(Required action A) In the passage on ride-hailing drivers and unions, restate the paragraph beginning "The council's proposal would require" more briefly while keeping its main facts.
(Required action B) According to the passage on ride-hailing drivers and unions, what position does Emily Hong hold?
(Required action C) Transcribe the passage on ride-hailing drivers and unions, starting with "The council’s proposal" and going on through "or transportation providers?".

(Page text)
· · · · · · ·
The council’s proposal would require companies like Uber and Lyft to provide a list of drivers to the city, which will then give the list to a non-profit organization — likely a union — to contact drivers directly, with the city given oversight over the resulting contract between unions and the companies.

“When it comes to the ability to unionize I think that’s actually very powerful and has the ability to make these freelancers and contractors a lot more secure in their jobs,” says Emily Hong, a program policy associate at the New America Foundation’s Open Technology Institute, in an interview.

So-called gig economy work, she says, “provides a lot of flexibility but doesn’t provide a lot of security. It will be very welcome in this space, especially if turns out that people are increasingly turning to Uber as full-time work.”

Technology companies or transportation providers?

It has also touched off thorny issues for the firms -- which have long argued they are technology companies, not simply providing transportation. They opposed the bill, saying it ran afoul of federal antitrust and labor laws, which have an exemption for contract workers.

“Unfortunately, the ordinance passed today threatens the privacy of drivers, imposes substantial costs on passengers and the city, and conflicts with longstanding federal law,” Lyft said in a statement.
· · · · · · ·
(Information provided)
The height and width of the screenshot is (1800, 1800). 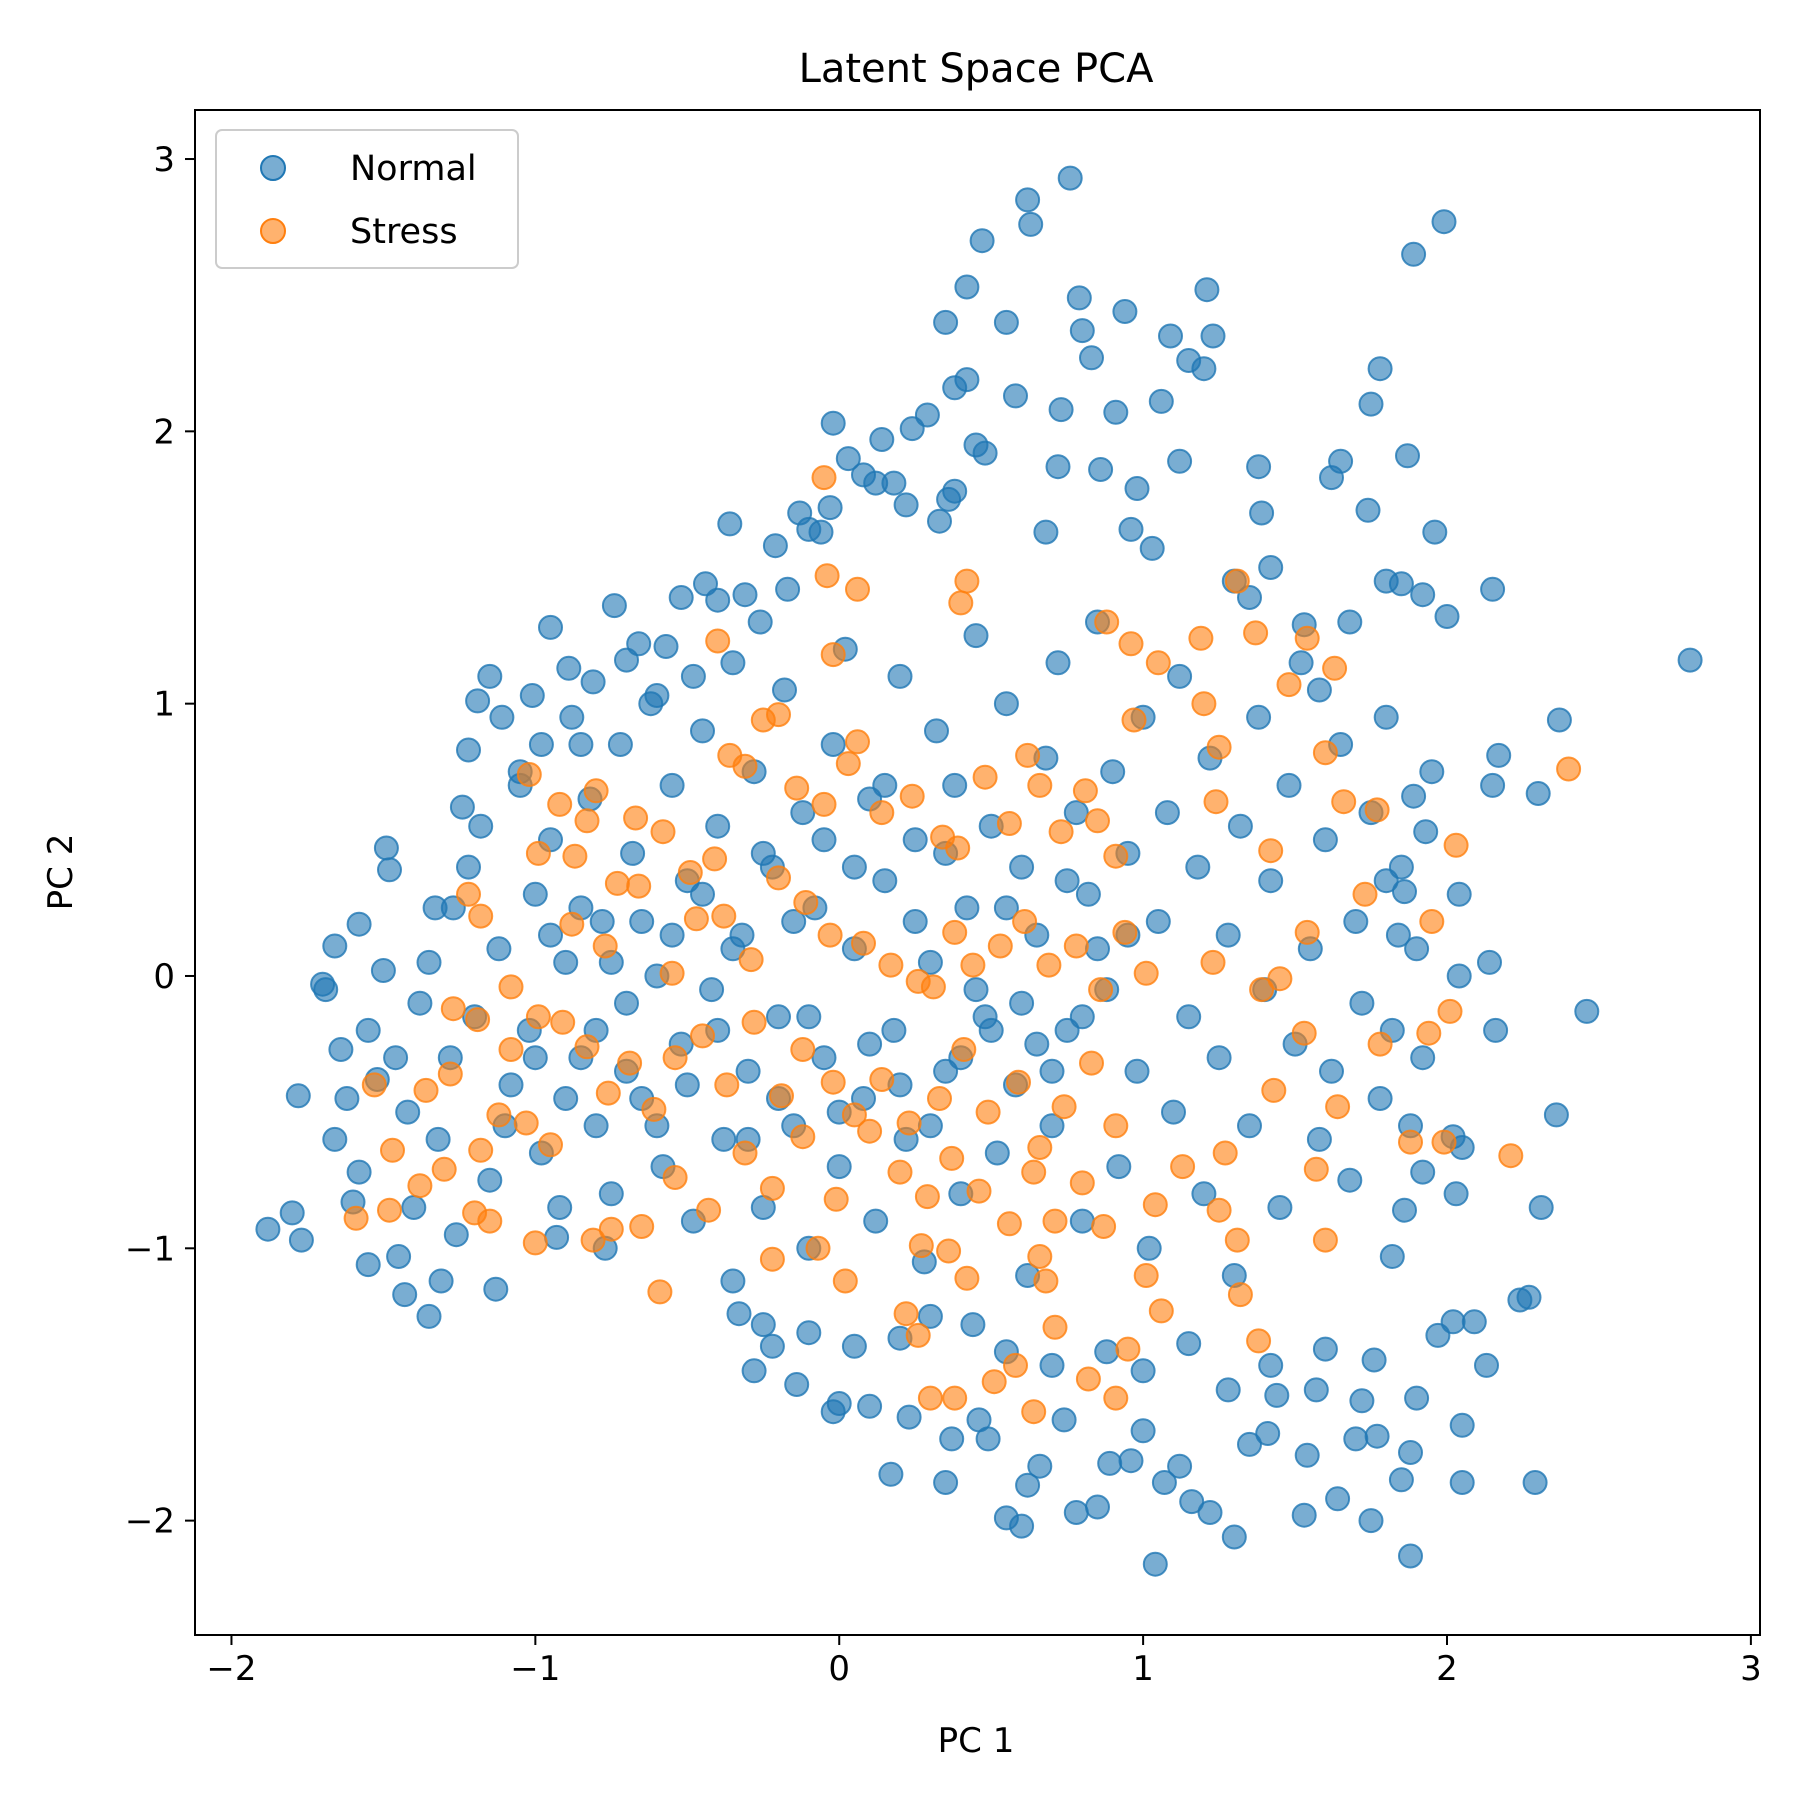 I want to click on x-tick-label: −1, so click(x=535, y=1669).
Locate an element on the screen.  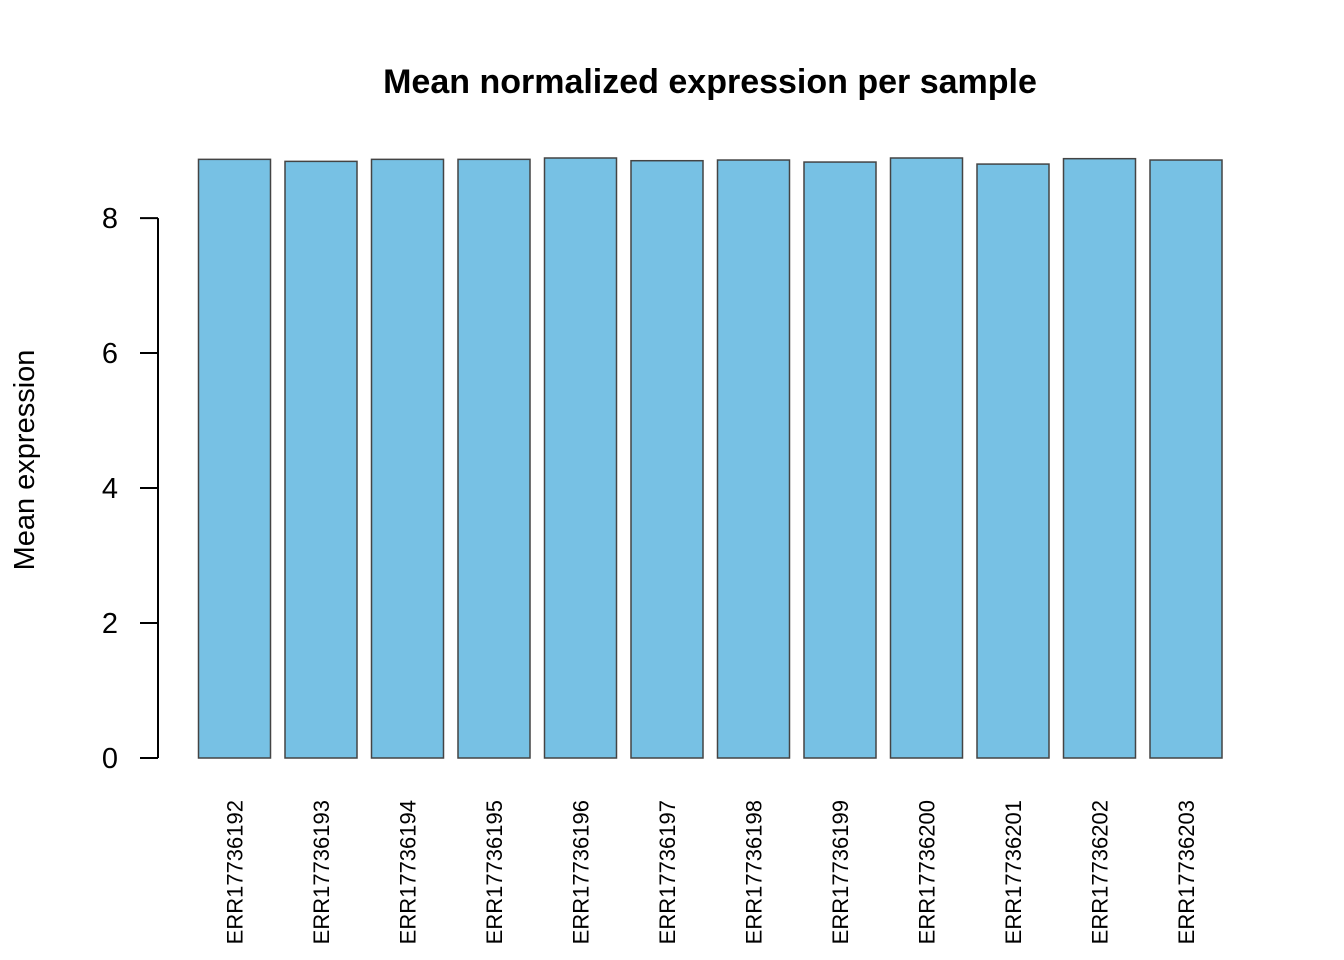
· · · · · · ·
(Problem solution A) Under the council's proposal, companies like Uber and Lyft would give the city a list of drivers. The city would pass it to a non-profit, likely a union, to contact drivers directly. The city would oversee any resulting contract between unions and the companies.

(Problem solution B) She is a program policy associate at the New America Foundation's Open Technology Institute.

(Problem solution C)
The council’s proposal would require companies like Uber and Lyft to provide a list of drivers to the city, which will then give the list to a non-profit organization — likely a union — to contact drivers directly, with the city given oversight over the resulting contract between unions and the companies.

“When it comes to the ability to unionize I think that’s actually very powerful and has the ability to make these freelancers and contractors a lot more secure in their jobs,” says Emily Hong, a program policy associate at the New America Foundation’s Open Technology Institute, in an interview.

So-called gig economy work, she says, “provides a lot of flexibility but doesn’t provide a lot of security. It will be very welcome in this space, especially if turns out that people are increasingly turning to Uber as full-time work.”

Technology companies or transportation providers?